Aber ich mag das Cover - es ist ein tolles Design, das die ...

Die Autoren haben es geschafft, ein interessantes und gesellschaftlich wichtiges Thema mit Fachsprache auszutrocknen. Das war sehr anstrengend.

Aber ich mag das Cover - es ist ein tolles Design, das die Brücke zwischen "Comic" und digitalem Zeitalter schlägt. Es transportiert das Thema sehr gut!

Inhalt

Das Buch beschäftigt sich mit dem Zustand der Städte, im letzten Drittel mit der Entwicklung zur Smart City.

Gestaltung

Obwohl der Text in grobe Abschnitte gegliedert ist, die mit einem Foto untermalt werden, konnte ich schwer einen roten Faden erkennen.

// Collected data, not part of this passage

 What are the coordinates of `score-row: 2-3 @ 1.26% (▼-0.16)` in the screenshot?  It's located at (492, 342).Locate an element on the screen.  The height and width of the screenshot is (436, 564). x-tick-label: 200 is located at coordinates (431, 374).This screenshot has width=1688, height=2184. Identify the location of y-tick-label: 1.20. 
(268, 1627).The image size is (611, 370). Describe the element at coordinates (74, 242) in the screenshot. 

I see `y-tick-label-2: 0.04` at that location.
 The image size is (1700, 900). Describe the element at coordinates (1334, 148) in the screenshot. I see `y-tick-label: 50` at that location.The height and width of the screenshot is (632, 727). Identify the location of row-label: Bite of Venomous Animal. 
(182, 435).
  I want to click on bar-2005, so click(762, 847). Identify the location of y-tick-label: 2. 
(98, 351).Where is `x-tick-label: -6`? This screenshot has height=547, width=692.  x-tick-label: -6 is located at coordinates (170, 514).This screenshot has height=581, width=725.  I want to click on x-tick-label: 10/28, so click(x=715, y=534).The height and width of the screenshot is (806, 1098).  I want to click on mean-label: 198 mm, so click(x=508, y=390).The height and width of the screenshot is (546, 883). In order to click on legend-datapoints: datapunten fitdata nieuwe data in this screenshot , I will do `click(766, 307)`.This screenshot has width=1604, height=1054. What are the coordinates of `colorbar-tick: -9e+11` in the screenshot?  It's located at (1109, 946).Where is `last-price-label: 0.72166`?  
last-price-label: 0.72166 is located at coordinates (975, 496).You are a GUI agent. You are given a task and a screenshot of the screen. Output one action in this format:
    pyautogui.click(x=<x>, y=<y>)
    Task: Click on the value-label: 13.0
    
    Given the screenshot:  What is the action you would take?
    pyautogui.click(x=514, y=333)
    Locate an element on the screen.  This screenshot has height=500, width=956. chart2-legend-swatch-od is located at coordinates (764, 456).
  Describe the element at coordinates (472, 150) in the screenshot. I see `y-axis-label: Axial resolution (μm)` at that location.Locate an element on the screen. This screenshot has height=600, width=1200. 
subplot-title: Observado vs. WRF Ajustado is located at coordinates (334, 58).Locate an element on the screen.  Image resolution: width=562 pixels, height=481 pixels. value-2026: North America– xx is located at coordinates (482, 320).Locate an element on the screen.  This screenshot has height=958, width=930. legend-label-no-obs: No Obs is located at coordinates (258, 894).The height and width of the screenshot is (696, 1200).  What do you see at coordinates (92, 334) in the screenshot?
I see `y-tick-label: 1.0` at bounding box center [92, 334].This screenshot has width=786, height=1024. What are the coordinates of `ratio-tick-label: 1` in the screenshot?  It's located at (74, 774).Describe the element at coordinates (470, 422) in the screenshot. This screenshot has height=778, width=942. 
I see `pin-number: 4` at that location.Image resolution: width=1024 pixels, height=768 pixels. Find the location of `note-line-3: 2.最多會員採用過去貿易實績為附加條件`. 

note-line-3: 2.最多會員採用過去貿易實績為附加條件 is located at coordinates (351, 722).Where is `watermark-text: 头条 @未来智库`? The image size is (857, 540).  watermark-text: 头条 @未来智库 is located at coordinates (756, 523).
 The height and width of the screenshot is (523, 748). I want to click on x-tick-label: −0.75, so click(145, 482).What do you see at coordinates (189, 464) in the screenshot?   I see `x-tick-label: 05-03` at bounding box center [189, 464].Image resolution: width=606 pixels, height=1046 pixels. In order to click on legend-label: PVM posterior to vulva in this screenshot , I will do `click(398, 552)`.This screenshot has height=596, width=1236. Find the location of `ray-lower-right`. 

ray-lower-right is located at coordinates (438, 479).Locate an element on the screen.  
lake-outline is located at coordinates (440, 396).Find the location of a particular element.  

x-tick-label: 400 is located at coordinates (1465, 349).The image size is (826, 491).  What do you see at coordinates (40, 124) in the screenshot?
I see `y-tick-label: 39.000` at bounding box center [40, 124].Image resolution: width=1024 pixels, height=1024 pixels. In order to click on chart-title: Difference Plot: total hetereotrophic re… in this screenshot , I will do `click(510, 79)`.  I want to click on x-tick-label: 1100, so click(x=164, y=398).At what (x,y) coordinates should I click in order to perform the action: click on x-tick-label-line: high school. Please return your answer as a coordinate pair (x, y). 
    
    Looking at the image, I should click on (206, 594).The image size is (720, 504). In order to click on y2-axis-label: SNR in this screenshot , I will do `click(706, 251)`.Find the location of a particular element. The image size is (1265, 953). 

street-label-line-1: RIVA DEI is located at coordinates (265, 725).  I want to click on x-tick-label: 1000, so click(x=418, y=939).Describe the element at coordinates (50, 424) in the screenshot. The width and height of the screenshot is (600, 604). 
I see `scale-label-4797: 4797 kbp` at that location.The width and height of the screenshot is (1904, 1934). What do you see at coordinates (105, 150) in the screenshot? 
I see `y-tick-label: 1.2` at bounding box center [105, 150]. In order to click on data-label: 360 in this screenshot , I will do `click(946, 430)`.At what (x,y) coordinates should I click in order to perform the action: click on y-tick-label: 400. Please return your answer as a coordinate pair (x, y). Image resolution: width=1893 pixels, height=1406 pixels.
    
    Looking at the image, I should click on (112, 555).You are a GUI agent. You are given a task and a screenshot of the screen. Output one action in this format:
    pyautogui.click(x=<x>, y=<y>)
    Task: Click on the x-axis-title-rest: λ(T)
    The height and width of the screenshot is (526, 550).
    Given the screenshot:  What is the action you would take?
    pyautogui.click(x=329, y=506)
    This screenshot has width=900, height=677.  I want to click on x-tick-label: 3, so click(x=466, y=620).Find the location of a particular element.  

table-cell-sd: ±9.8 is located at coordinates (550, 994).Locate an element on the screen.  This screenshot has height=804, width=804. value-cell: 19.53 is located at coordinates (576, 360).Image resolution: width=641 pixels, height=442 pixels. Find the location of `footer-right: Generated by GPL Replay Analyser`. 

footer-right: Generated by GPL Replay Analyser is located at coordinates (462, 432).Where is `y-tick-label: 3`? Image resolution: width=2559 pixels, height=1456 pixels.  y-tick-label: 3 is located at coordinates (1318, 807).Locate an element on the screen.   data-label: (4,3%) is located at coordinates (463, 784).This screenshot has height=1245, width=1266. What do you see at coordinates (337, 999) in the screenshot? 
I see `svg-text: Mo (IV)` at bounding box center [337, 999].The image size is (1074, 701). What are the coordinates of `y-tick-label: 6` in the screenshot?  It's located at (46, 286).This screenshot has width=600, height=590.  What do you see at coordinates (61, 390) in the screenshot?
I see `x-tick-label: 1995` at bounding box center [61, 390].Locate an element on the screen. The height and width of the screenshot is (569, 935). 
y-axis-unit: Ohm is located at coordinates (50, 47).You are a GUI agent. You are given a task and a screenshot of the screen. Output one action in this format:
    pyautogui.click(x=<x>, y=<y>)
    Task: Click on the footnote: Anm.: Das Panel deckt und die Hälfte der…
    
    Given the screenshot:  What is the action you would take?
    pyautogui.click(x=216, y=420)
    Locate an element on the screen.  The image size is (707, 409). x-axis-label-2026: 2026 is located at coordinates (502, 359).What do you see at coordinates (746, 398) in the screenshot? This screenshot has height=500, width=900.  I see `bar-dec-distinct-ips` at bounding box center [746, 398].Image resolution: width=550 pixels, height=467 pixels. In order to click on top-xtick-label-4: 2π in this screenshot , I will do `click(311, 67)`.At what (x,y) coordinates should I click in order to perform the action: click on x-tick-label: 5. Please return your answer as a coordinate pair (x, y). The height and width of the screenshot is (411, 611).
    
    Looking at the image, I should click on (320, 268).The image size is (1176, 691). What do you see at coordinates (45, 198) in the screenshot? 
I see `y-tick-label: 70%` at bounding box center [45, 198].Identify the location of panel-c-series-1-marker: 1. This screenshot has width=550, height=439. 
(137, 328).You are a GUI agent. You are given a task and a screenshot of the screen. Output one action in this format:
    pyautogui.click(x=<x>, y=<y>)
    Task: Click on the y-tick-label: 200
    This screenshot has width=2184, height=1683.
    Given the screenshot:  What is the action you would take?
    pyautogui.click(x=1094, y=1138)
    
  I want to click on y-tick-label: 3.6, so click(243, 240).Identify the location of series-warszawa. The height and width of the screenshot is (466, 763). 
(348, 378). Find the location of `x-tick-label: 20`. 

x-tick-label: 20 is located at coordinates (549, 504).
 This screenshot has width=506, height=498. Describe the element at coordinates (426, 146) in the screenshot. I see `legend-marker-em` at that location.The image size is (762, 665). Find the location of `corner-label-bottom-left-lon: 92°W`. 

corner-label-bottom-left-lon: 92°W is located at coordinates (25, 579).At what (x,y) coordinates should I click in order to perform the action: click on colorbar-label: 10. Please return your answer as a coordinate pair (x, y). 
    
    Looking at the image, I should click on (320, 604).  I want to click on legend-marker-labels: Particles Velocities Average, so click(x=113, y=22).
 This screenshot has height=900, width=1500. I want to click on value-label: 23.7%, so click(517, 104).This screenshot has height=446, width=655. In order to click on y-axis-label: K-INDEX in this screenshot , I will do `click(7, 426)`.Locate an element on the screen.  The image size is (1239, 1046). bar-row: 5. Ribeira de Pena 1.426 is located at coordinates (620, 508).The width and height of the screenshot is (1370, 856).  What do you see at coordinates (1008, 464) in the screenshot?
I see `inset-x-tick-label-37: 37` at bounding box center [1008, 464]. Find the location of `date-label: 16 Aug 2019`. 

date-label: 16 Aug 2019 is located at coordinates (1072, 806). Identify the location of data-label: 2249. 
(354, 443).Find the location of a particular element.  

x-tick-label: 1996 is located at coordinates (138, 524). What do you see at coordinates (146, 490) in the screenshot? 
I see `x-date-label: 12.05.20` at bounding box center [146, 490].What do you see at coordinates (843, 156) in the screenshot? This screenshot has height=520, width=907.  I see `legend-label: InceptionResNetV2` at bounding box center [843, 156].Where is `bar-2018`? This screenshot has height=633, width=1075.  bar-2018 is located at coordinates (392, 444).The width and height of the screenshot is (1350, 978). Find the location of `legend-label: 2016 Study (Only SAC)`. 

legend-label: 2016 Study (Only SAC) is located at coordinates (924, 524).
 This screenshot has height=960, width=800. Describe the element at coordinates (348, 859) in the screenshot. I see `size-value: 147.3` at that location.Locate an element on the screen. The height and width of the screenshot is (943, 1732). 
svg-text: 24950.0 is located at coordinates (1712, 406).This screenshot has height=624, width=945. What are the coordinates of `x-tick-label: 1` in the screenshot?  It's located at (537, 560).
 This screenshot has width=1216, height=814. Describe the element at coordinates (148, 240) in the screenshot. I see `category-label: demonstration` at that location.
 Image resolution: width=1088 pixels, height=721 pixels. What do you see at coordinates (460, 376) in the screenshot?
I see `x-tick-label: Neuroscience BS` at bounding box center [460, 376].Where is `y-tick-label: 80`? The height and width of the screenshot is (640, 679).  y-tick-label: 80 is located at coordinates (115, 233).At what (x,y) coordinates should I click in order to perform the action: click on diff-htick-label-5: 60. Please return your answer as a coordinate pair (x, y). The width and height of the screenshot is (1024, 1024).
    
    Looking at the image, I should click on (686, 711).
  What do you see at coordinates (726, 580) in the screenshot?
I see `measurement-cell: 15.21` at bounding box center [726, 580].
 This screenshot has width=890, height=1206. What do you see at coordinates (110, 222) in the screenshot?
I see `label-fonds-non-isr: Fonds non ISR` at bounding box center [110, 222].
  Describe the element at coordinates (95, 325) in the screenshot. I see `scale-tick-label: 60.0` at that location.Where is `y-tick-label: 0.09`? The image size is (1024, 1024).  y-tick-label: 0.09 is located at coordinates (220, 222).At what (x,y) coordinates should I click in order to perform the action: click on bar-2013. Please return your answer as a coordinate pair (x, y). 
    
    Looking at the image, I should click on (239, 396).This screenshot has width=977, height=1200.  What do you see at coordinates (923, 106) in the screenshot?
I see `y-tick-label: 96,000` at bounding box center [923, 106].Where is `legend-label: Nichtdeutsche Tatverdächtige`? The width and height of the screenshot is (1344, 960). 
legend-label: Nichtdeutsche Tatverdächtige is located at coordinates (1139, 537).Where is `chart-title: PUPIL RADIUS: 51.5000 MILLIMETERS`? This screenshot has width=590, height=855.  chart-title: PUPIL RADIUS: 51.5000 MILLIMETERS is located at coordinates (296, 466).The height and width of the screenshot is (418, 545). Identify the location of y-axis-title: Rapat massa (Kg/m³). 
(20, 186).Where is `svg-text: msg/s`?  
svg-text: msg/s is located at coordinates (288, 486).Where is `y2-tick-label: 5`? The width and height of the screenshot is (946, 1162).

Die Autoren beschreiben vieles und bauen philosophische Überlegungen ein. Es gibt (fast) keine Erklärungen, aber viele Fußnoten. Das ist besondes bitter, weil die Menschen in der Stadt leben - aber der "gemeine" Bürger das Buch nicht versteht. Und nur selten das Thema Bürgerbeteiligung angeschnitten wird.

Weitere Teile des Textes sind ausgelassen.